The most salient (although perhaps not the most probable) example of a disappointing future: civilization continues to exist in essentially the same form that it has for the past few hundred years or so. If we extrapolate from civilization’s current trajectory, we might expect the long-run future to have these features:
- The human population size stabilizes at around 10 billion.
- Global poverty ceases to exist, and all humans become wealthy by today’s standards.
- Scientific and societal advances make people somewhat happier, but not transformatively so.
- Humans continue not to care about wild animals’ welfare. Wild animal suffering continues to massively dominate human happiness, such that sentient life as a whole experiences more suffering than happiness.
- We never populate other planets.
Call this the “naively extrapolated future”. We could certainly extrapolate other plausible futures from civilization’s current trajectory—for example, if we extrapolate the expanding circle of moral concern, we might predict that future humans will care much more about animals’ welfare. And if humans become sufficiently technologically powerful, we might decide to end wild animal suffering. I don’t actually believe the naively extrapolated future is the most plausible outcome—more on that later—but I do think if you asked most people what they expect the world to look like a thousand years from now, they’d predict something like it.
A note on definitions: Under the definitions of “existential catastrophe” and “disappointing future”, it’s debatable whether a disappointing future counts as a type of existential catastrophe. But when people talk about interventions to reduce existential risk, they almost always focus on near-term extinction events or global catastrophes. If civilization putters around on earth for a few billion years and then goes extinct when the sun expands, that would qualify as a disappointing future. It might technically count as an existential catastrophe, but it’s not what people usually mean by the term. If we want to reduce the risk of a disappointing future, we might want to focus on things other than typical x-risk interventions. Therefore, it’s useful to treat disappointing futures as distinct from existential catastrophes.
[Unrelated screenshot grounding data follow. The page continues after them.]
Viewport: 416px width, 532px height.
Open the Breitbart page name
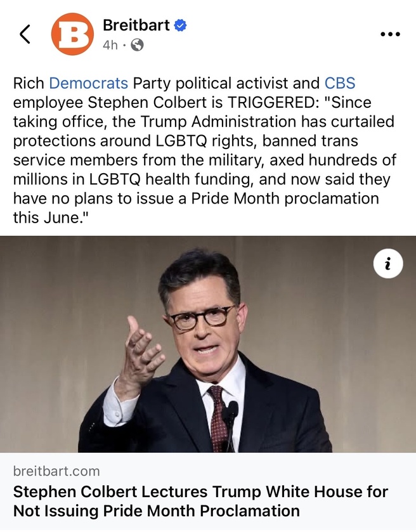coord(136,25)
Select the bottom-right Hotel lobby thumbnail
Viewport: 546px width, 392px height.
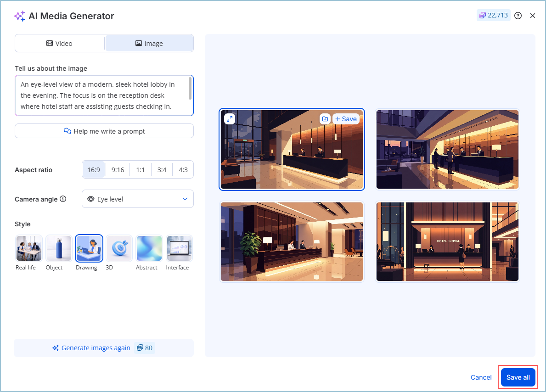pyautogui.click(x=447, y=241)
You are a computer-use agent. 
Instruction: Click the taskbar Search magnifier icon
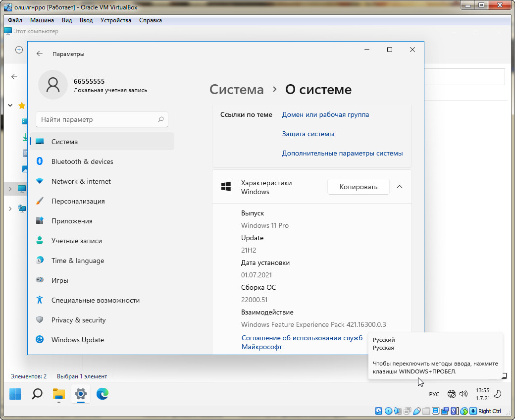tap(37, 394)
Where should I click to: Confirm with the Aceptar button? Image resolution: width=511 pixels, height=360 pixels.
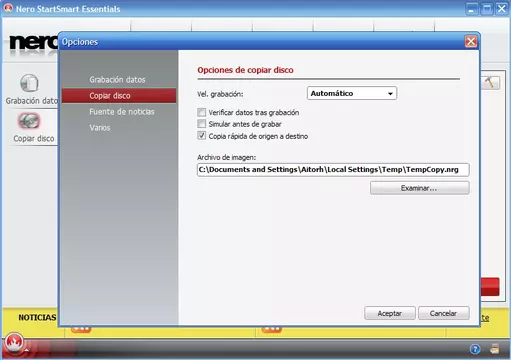pos(390,313)
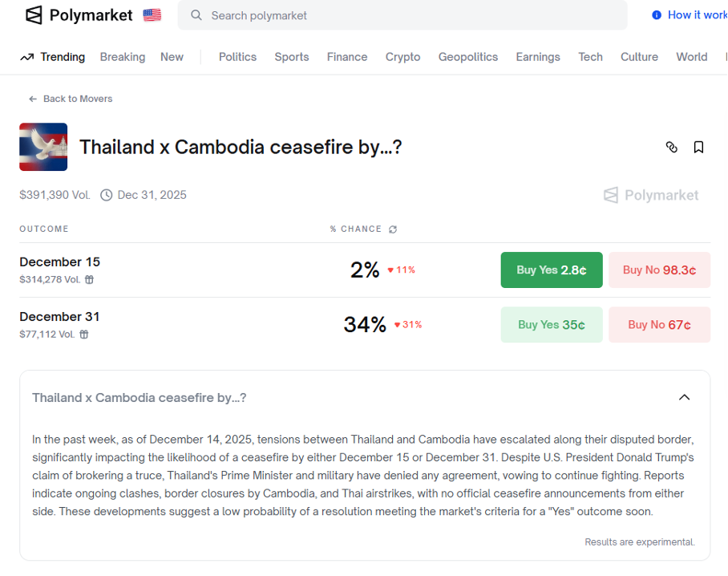Buy No 98.3¢ for December 15
The width and height of the screenshot is (728, 576).
pos(659,270)
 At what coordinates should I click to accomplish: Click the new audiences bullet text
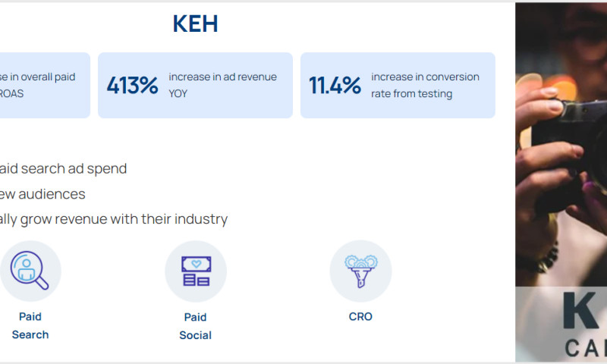42,194
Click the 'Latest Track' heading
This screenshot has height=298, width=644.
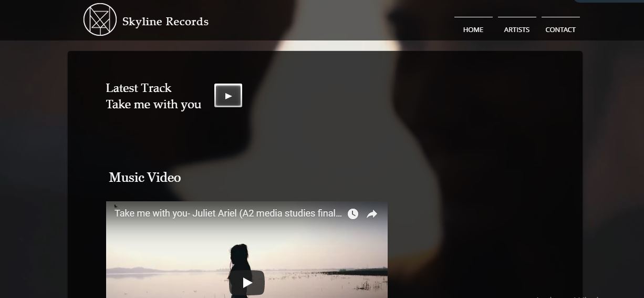coord(139,88)
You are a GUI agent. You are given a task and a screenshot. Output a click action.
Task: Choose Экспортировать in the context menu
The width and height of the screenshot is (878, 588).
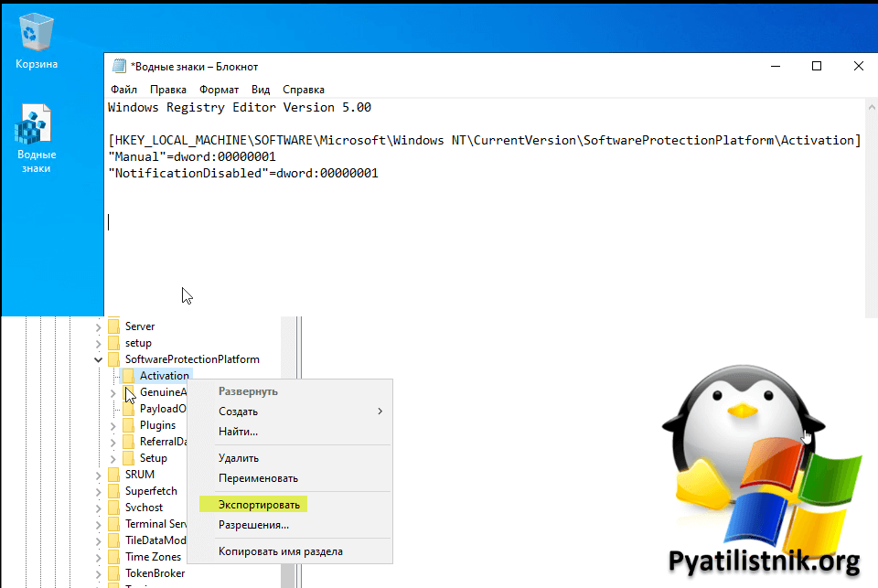[x=259, y=504]
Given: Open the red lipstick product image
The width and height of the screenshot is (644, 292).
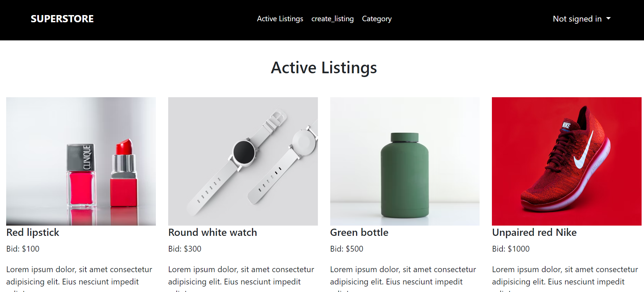Looking at the screenshot, I should pos(81,161).
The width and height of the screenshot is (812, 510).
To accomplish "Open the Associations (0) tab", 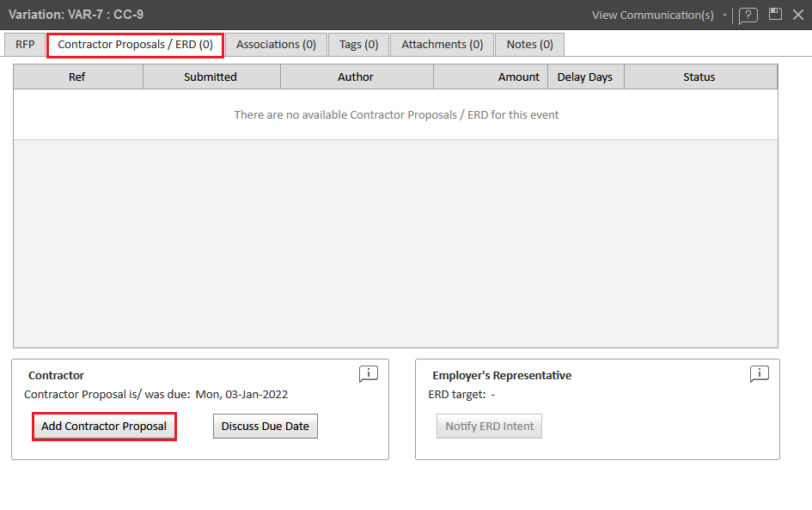I will coord(276,45).
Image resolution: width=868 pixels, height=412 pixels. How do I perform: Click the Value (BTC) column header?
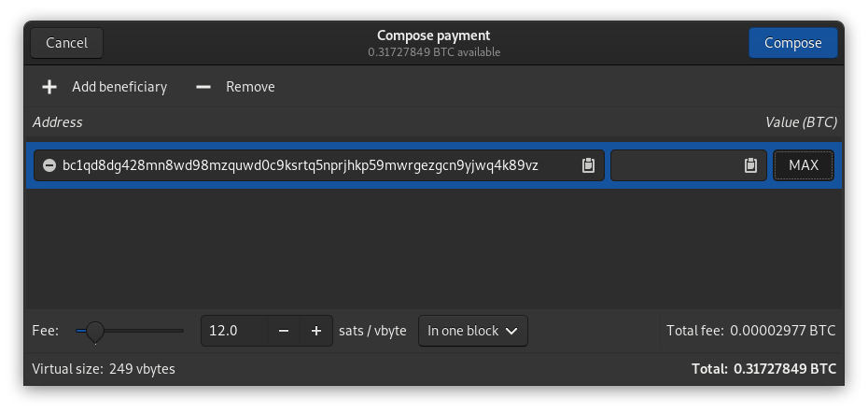point(800,122)
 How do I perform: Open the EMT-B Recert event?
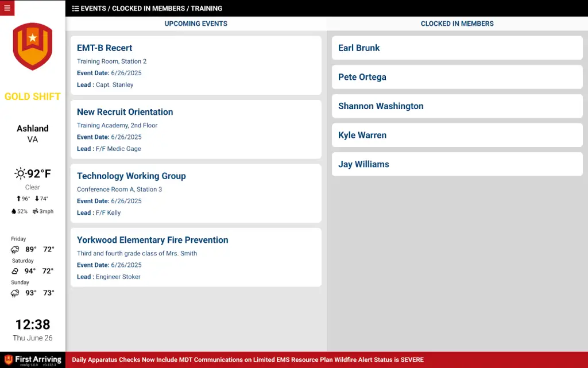click(x=196, y=65)
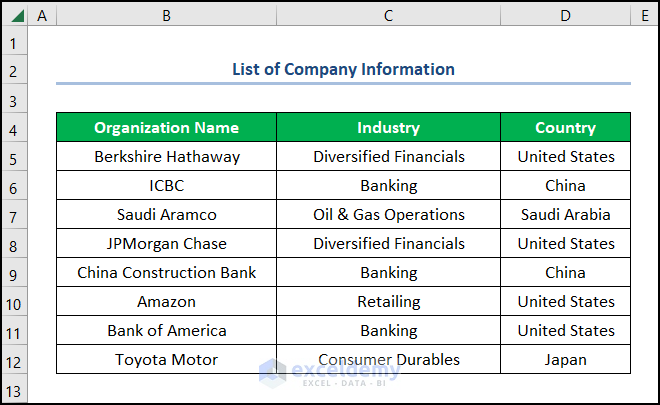Click the 'List of Company Information' title cell

point(343,70)
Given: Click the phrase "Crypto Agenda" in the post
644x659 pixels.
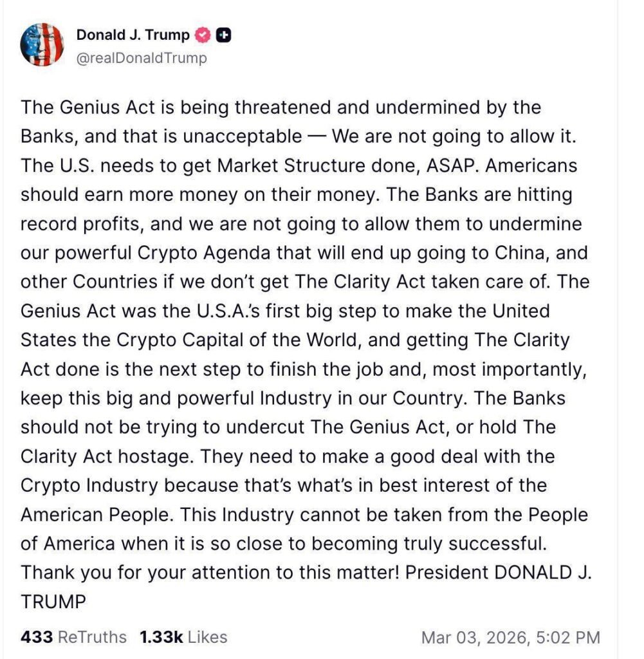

In this essay, I argue that disappointing futures appear comparably important to existential catastrophes. I do not attempt to argue that effective altruists should prioritize disappointing futures. In terms of the scale/neglectedness/tractability framework, this essay focuses primarily on scale (although I will touch on tractability).
The basic argument:
- The importance of a particular future equals its goodness or badness, weighted by its probability of occurring.2
- We might prefer a disappointing future over one where an existential catastrophe occurs, but both massively under-shoot civilization’s potential. Disappointing futures and existential catastrophes look comparably bad in comparison to the best possible outcomes.
- Disappointing futures are approximately as probable as existential catastrophes (to within an order of magnitude).
- Therefore, disappointing futures are about as important as existential catastrophes.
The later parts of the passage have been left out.